**Extracted entries:**
● ● ● ●
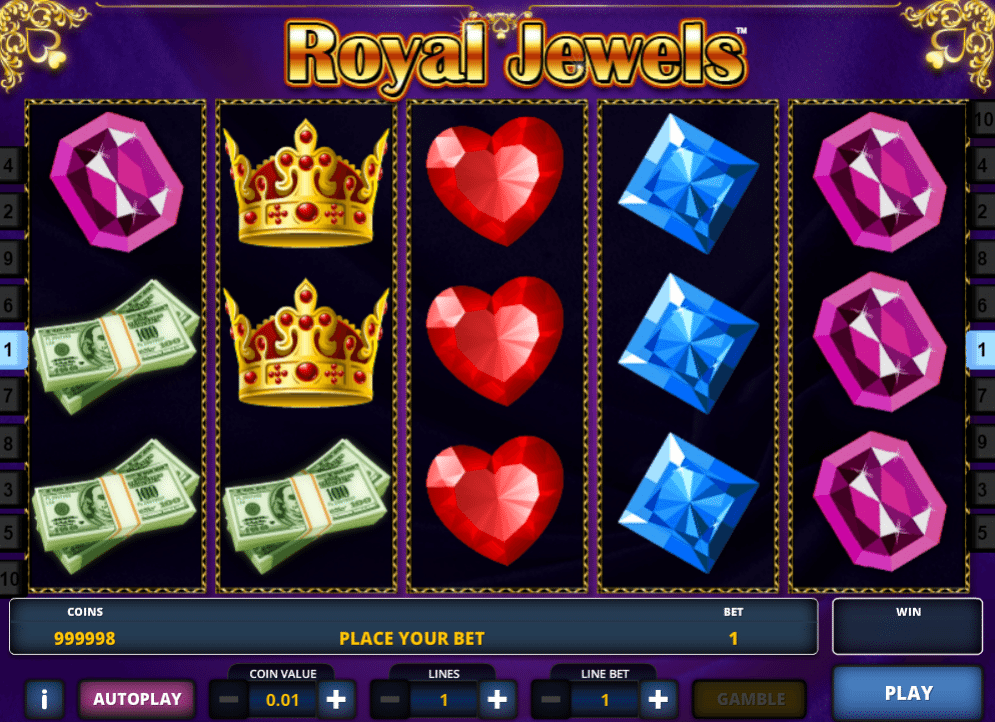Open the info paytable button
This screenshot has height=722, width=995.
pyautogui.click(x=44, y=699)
● ● ● ●
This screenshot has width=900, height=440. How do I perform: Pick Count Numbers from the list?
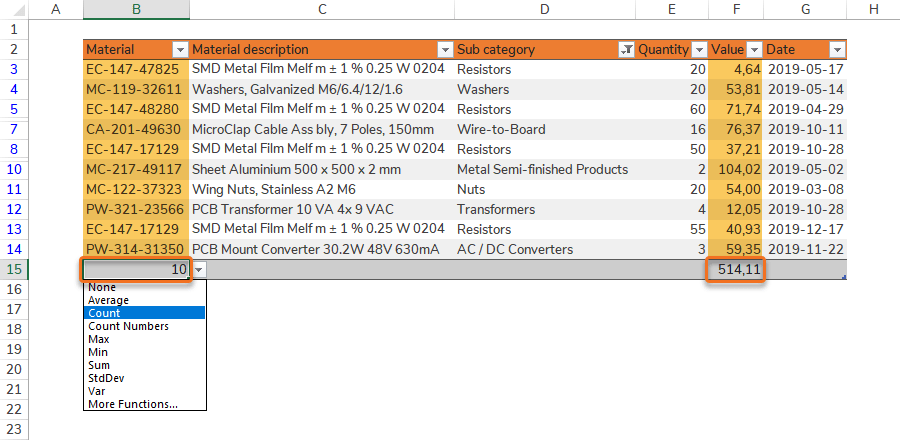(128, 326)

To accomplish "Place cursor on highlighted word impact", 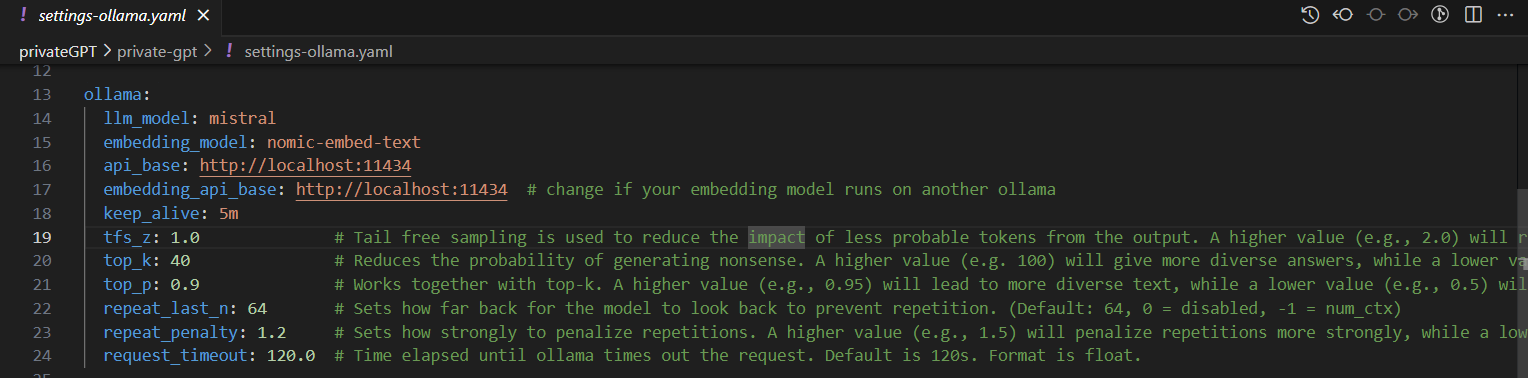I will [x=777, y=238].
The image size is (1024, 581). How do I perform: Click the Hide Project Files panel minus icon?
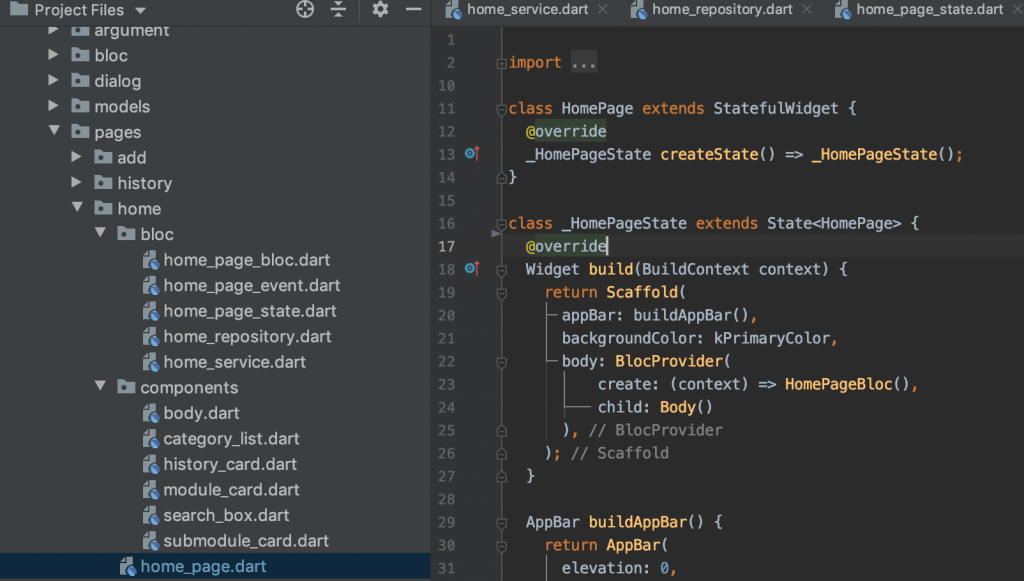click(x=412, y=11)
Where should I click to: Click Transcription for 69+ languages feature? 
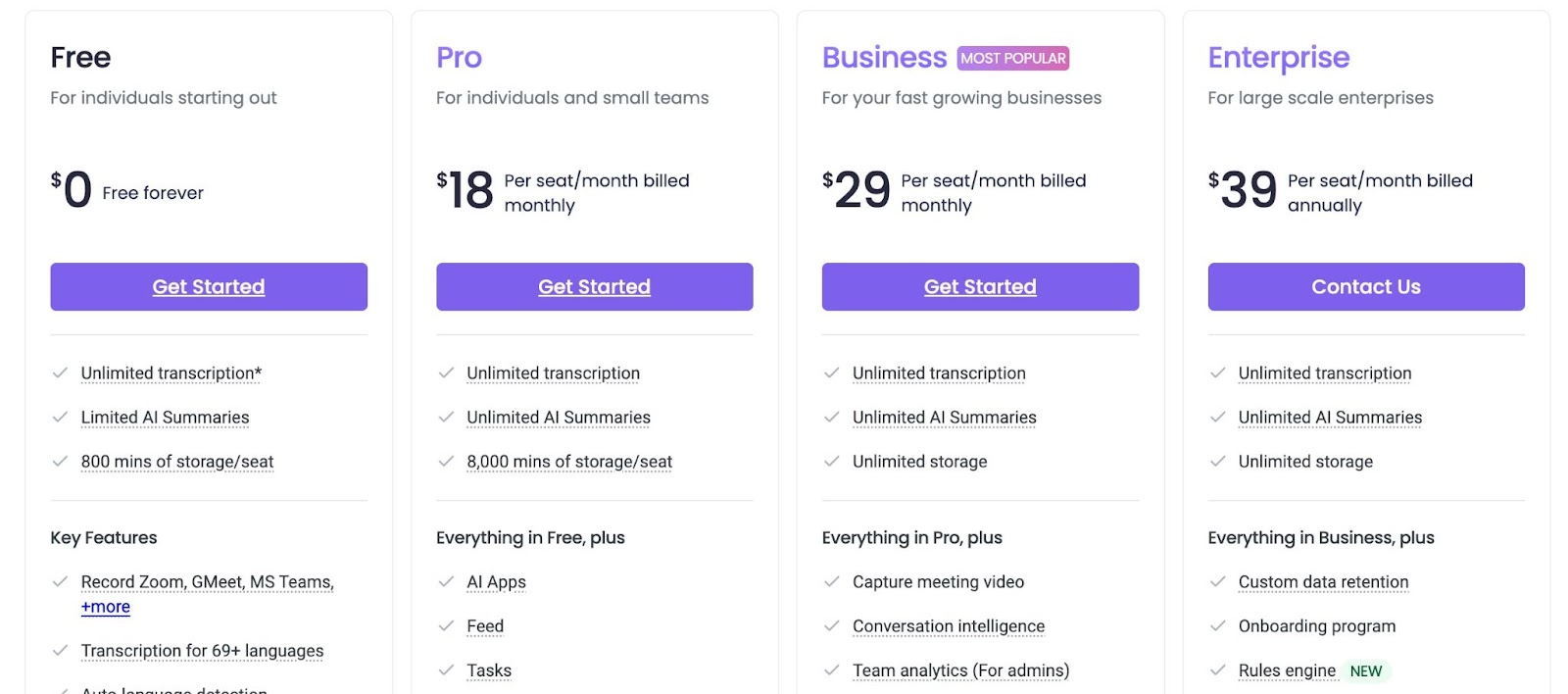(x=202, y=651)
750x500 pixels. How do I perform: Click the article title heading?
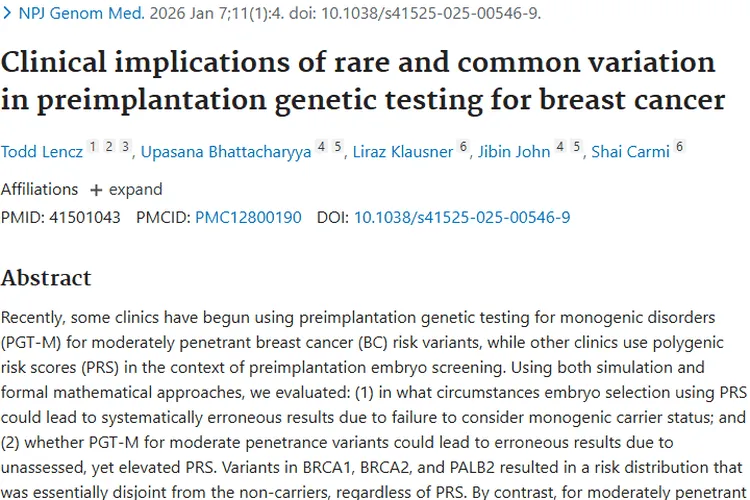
● ● ● ●
**Work instruction:**
What is needed is an exact copy of the lines above, from the one holding "Where should I" down to the one holding "750x500 pixels. How", with those two included and the pictures left out.

**Answer for this exercise:**
Where should I click to: Click Transcription for 69+ languages feature? 
(x=202, y=651)
750x500 pixels. How do I perform: Click the article title heading?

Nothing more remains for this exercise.